____ AVAILABLE DATA

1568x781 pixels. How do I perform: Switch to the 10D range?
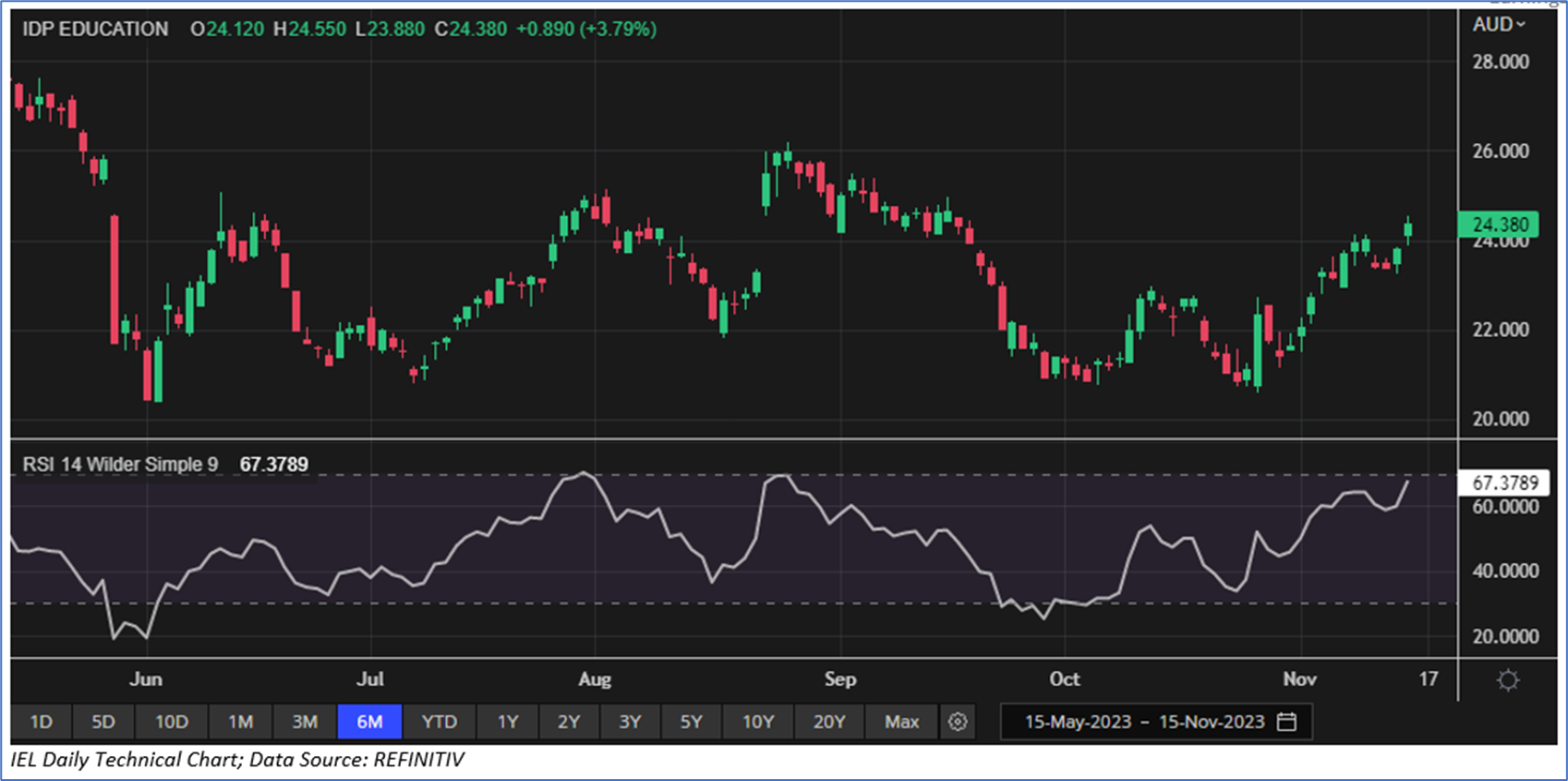tap(171, 722)
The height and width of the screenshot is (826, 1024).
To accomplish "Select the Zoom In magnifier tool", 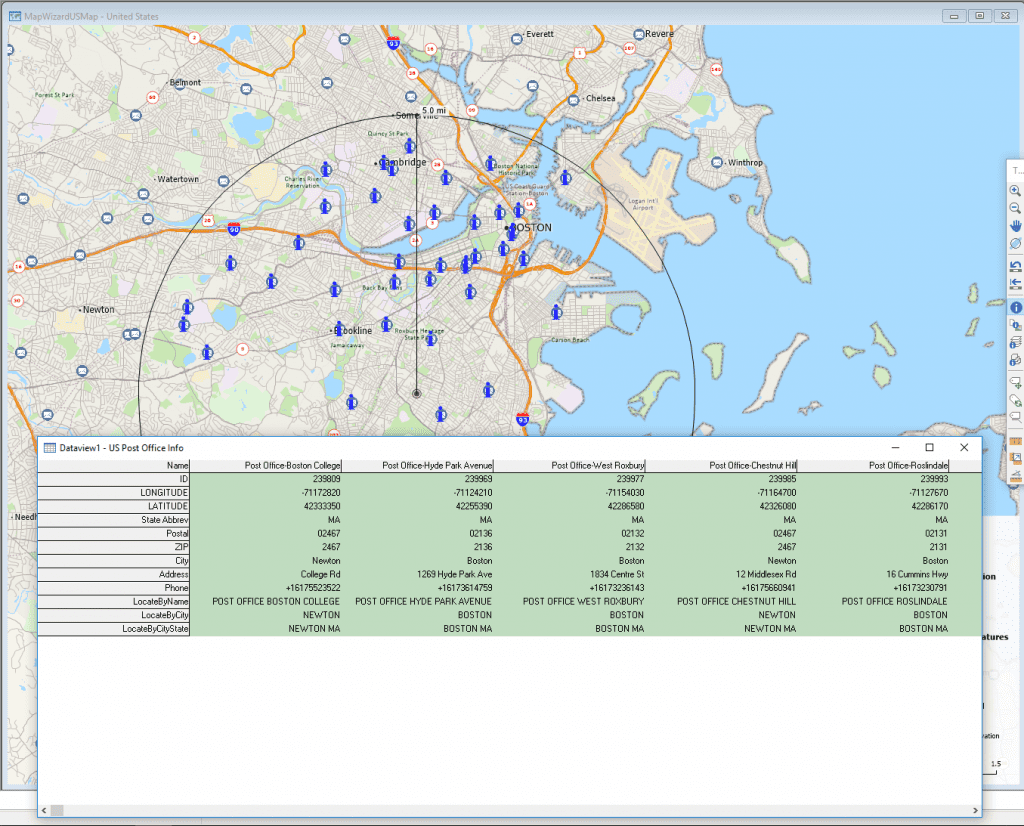I will click(x=1016, y=191).
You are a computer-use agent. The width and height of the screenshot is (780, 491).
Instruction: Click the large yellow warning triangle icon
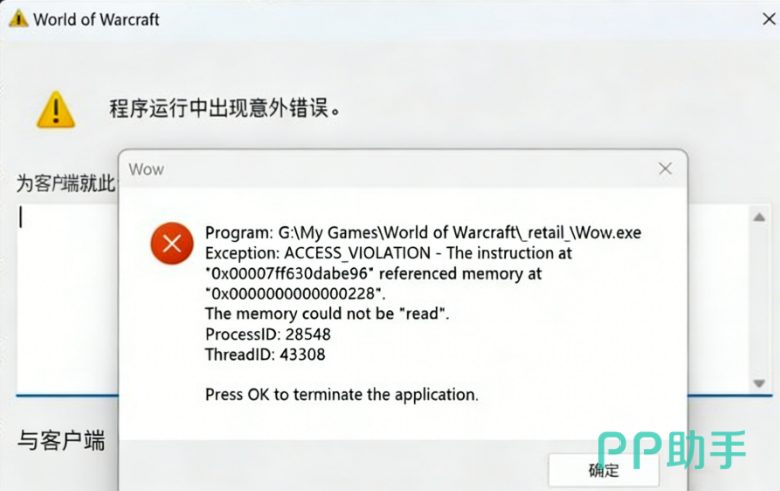(56, 110)
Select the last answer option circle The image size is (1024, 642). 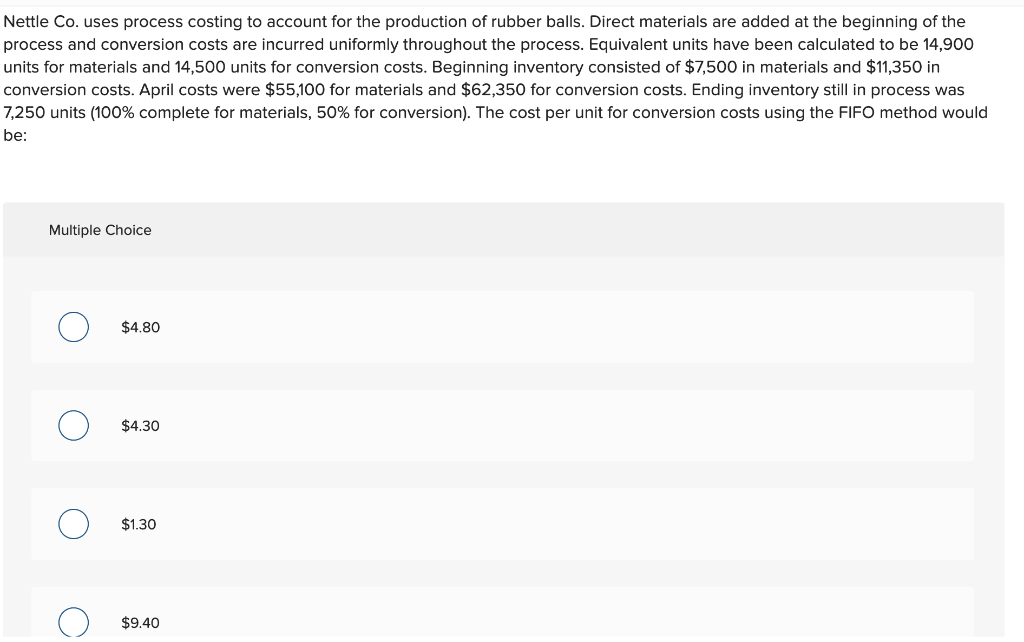pos(72,621)
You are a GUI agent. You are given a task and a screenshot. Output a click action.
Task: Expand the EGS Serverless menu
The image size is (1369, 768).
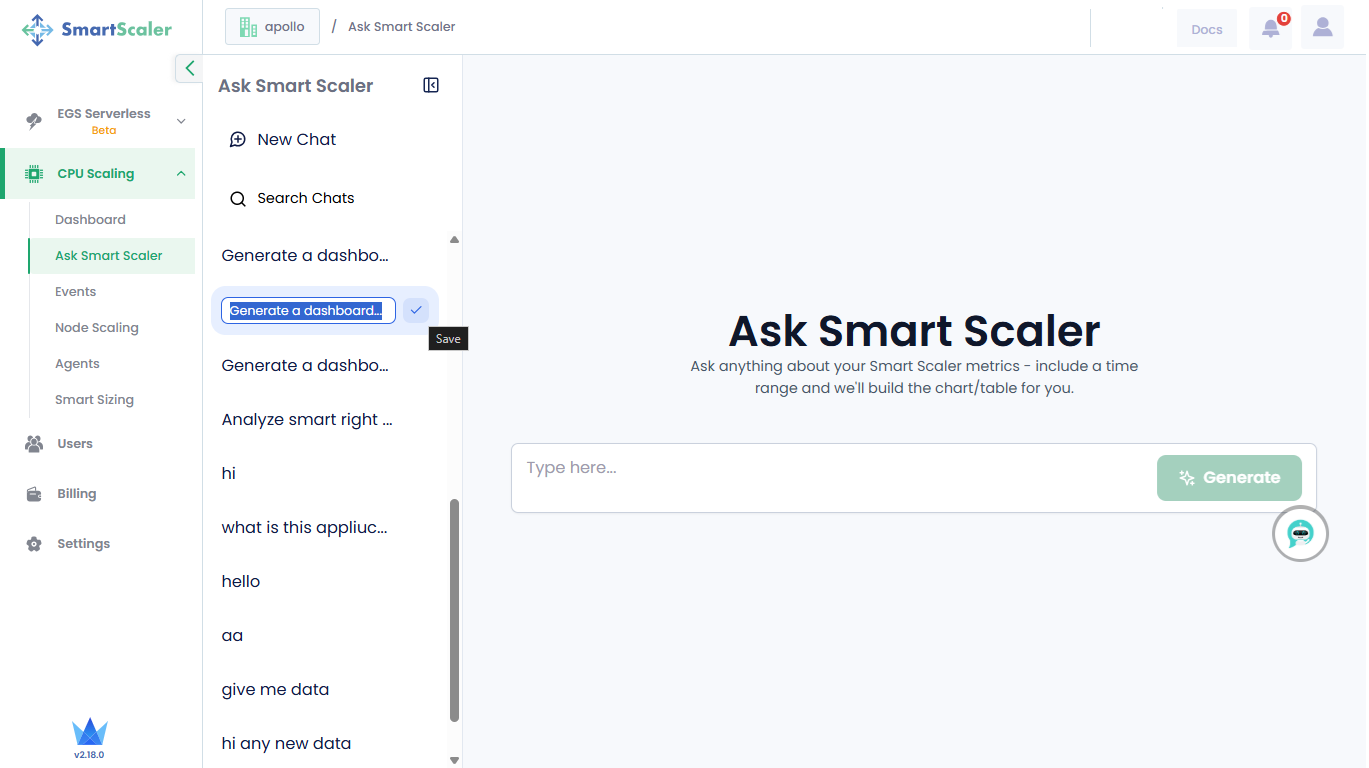pyautogui.click(x=181, y=121)
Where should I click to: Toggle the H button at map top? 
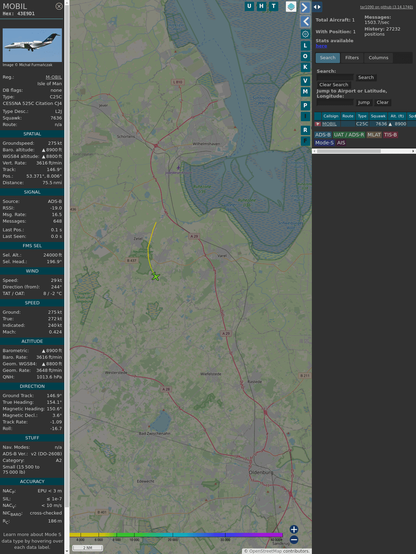(261, 6)
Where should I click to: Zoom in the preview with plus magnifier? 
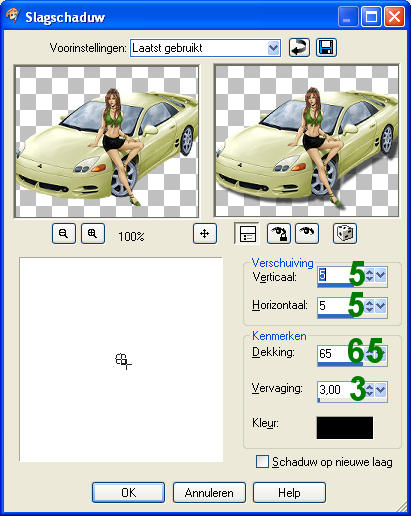93,233
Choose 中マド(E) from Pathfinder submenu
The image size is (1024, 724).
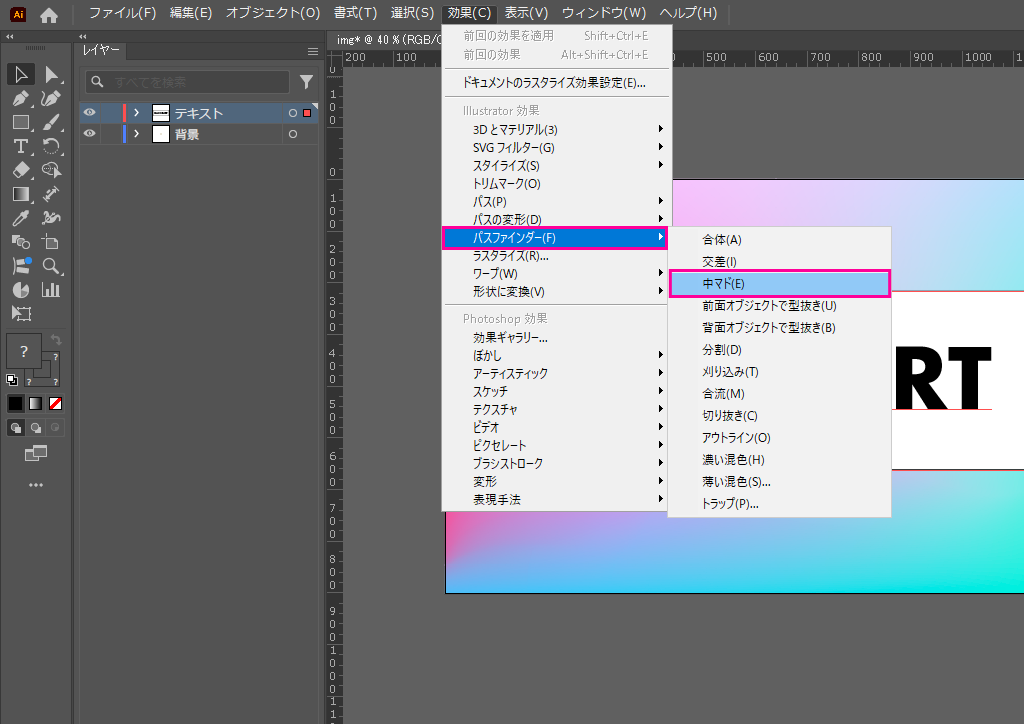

________

Nothing but the lines from the line with "Where should I click to: Zoom" through the last line of the data above should be printed, exactly as written and without pictures.

EXERCISE OUTPUT —
Where should I click to: Zoom in the preview with plus magnifier? 
93,233
Choose 中マド(E) from Pathfinder submenu
The image size is (1024, 724).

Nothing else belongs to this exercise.